PADA suatu ketika Asrul Sani pernah mencemaskan perkembangan puisi di Indonesia, puisi yang ia sebut dihasilkan oleh angkatannya sendiri. Ia mengatakan --- seraya meragukan apa yang ia katakan --- bahwa puisi-puisi pada masa itu buntu alias deadlock pada puisi emosi-semata. Emosi, katanya, adalah suatu anasir yang kuat dan langsung bisa dilihat sebagai cap puisi-puisi kala itu.
Emosi tidak salah. Sebab emosi tidak bisa diceraikan dari puisi. Emosi, kata Asrul, adalah tenaga pendorong dalam penciptaan dan keras-tidaknya tekanan suara yang dikeluarkan syair itu tergantung kuat-tidaknya emosi yang diterima penyair untuk menolong dia mentransmitir perasaan.

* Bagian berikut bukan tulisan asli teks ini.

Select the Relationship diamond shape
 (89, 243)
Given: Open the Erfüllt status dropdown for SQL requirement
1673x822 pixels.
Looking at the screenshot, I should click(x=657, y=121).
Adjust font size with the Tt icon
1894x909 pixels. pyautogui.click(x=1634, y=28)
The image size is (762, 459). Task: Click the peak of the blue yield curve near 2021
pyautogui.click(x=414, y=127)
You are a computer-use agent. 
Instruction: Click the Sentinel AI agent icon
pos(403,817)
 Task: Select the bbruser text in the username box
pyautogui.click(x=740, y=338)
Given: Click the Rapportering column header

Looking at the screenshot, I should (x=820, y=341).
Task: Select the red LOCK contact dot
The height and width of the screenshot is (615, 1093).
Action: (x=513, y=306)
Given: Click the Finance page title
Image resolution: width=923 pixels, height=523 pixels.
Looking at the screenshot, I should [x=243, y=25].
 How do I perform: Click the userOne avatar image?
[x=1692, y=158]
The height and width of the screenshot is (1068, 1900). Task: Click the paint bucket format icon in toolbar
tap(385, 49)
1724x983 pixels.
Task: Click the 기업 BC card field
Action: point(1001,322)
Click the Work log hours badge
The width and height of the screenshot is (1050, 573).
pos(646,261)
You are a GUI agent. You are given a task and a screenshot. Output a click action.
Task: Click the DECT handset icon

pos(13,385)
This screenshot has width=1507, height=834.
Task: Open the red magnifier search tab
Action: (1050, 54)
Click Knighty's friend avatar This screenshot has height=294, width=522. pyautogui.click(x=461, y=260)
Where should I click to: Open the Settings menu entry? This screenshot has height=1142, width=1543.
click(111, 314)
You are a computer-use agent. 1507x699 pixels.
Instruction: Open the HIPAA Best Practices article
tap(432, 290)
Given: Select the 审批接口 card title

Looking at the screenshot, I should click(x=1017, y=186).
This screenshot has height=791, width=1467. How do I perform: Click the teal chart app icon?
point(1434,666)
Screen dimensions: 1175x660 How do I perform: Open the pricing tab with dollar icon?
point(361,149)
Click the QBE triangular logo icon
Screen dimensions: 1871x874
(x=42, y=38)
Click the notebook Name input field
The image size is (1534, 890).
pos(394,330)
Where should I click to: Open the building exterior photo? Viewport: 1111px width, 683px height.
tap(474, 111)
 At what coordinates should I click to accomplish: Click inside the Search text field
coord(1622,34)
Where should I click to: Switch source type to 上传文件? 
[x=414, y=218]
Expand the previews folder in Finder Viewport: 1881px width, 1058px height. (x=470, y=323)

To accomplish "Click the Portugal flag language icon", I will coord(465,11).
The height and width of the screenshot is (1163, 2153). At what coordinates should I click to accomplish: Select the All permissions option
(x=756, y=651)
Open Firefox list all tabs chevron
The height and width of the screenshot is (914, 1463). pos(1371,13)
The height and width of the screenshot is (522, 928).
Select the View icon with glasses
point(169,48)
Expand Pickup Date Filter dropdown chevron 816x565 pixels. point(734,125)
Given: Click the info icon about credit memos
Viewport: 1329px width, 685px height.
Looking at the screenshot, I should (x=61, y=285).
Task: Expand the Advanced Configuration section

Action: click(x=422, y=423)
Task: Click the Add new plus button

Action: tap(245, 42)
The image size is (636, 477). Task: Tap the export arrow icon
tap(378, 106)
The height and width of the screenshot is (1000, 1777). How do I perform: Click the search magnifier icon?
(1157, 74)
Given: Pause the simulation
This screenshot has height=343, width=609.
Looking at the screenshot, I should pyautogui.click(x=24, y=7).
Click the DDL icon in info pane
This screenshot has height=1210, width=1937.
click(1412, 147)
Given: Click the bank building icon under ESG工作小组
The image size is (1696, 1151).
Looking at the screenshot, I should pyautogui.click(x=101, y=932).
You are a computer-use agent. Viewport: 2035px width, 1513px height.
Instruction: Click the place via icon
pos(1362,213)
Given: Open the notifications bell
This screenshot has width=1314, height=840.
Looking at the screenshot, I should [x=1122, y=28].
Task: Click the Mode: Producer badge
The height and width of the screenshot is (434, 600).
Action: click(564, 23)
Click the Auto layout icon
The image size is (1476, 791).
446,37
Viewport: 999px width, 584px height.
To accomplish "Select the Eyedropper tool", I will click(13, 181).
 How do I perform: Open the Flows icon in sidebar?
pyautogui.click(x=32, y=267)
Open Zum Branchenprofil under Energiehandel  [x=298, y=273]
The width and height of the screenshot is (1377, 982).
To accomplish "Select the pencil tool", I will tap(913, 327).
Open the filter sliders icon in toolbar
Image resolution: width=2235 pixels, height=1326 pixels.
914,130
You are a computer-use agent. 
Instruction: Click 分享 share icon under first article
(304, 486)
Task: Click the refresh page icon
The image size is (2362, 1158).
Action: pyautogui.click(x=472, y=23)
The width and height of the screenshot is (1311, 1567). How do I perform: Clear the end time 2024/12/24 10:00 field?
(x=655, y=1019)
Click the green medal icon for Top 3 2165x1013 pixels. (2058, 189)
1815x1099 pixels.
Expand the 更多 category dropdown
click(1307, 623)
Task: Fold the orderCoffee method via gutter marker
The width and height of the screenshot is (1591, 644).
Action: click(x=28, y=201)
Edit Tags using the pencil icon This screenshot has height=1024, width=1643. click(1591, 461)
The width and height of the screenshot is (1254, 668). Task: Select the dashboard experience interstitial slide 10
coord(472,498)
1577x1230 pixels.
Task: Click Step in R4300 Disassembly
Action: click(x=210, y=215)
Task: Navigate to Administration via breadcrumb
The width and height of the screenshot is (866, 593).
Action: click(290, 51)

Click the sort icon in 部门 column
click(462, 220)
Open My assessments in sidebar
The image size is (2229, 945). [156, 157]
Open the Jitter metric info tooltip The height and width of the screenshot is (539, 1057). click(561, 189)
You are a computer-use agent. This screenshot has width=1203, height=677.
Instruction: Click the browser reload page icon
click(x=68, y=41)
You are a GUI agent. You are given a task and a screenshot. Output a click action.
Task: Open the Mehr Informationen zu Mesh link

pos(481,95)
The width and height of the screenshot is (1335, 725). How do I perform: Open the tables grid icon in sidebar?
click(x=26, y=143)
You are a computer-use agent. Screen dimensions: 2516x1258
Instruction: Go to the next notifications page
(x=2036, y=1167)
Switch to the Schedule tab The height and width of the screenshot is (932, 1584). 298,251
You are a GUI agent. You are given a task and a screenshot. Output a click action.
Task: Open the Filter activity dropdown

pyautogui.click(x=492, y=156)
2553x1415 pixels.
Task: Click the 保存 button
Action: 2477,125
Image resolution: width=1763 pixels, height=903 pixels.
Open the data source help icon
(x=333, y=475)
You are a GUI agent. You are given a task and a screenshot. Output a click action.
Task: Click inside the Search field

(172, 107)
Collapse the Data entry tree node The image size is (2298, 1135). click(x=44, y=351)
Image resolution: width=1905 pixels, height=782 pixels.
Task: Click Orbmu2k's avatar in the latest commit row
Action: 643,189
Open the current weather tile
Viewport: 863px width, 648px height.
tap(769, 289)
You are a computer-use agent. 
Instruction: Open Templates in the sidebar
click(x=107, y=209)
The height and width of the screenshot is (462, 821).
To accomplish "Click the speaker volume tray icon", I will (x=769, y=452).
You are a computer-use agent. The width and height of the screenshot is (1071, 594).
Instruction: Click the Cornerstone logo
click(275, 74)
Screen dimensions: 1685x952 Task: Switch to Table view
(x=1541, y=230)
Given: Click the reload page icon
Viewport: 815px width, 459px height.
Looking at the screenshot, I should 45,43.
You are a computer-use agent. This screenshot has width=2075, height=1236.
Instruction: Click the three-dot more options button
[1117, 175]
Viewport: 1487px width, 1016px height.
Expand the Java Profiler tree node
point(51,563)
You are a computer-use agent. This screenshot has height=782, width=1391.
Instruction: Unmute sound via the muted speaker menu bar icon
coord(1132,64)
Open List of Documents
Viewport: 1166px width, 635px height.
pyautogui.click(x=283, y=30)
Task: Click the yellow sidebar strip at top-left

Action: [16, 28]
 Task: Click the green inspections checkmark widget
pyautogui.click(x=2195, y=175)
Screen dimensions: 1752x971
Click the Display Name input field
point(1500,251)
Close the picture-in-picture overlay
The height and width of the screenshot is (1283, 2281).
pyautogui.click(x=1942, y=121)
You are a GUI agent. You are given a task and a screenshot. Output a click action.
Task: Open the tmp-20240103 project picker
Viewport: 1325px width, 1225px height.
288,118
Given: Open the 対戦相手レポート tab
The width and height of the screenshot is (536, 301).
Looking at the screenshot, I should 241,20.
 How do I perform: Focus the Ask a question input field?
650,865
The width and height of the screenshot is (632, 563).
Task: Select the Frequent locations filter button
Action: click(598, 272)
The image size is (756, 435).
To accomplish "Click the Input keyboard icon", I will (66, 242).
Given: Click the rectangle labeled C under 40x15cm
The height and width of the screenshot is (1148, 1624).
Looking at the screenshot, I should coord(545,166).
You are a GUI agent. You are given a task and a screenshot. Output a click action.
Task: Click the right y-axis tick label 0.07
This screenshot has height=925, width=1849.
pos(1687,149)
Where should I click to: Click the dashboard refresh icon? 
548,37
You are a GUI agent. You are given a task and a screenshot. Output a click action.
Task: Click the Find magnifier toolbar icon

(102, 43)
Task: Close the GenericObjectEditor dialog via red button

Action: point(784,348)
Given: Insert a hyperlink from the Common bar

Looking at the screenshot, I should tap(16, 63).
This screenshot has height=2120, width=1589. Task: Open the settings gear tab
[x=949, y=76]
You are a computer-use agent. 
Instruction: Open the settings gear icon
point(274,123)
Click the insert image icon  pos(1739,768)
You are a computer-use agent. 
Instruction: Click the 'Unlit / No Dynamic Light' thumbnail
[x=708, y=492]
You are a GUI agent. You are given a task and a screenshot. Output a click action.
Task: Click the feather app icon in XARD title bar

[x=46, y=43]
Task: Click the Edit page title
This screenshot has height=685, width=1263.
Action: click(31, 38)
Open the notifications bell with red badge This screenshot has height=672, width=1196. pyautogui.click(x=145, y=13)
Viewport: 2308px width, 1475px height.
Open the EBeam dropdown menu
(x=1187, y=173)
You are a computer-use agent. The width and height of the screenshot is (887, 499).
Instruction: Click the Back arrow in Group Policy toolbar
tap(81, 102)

Emosi menjadi salah kalau ia telah dianggap sebagai wujud. Emosi hanyalah pendorong kehadiran wujud puisi, atau pada puisi emosi itu diberi wujud, sekali lagi ia bukan atau belum wujud. Emosi adalah penglihatan sekilas, ia bukan atau belum sampai pada subtansi. Emosi adalah pendorong perasaan agar penyair terbawa atau tersampai pada esensi, pada sari-inti. Substansi, esensi dan sari-inti itulah yang diwujudkan dalam puisi.
Asrul akhirnya menulis, bahwa penyair Indonesia harus sampai pada puisi "gigantis" yang menyeluruh --- sebagai imbangan dari robekan-robekan sepintas lalu yang diberikan emosi --- yang mempunyai sumber pada serba manusia, serba hidup yang tak terbatas pada dunia. "Dalam puisi itu emosi hanya pendorong "perasaan" yang dialami penyair untuk dirasakan oleh penikmat," kata Asrul.
Saya kira, kerisauan Asrul bisa kita jadikan bahan untuk mencemaskan puisi kita sendiri. Apakah kita telah berhenti atau baru sampai pada puisi dangkal yang hanya memuntahkan emosi kita sendiri? Tertantangkah kita untuk menulis puisi "gitantis" seperti tantangan yang digencarkan Asrul - seorang dari tokoh serangkai "Tiga Menguak Takdir" itu?
Bacaan:
- Asrul Sani, "Deadlock pada Puisi Emosi-Semata", dalam buku "Surat-surat Kepercayaan", Pustaka Jaya. Cet. I 1997, Cet. II 2000.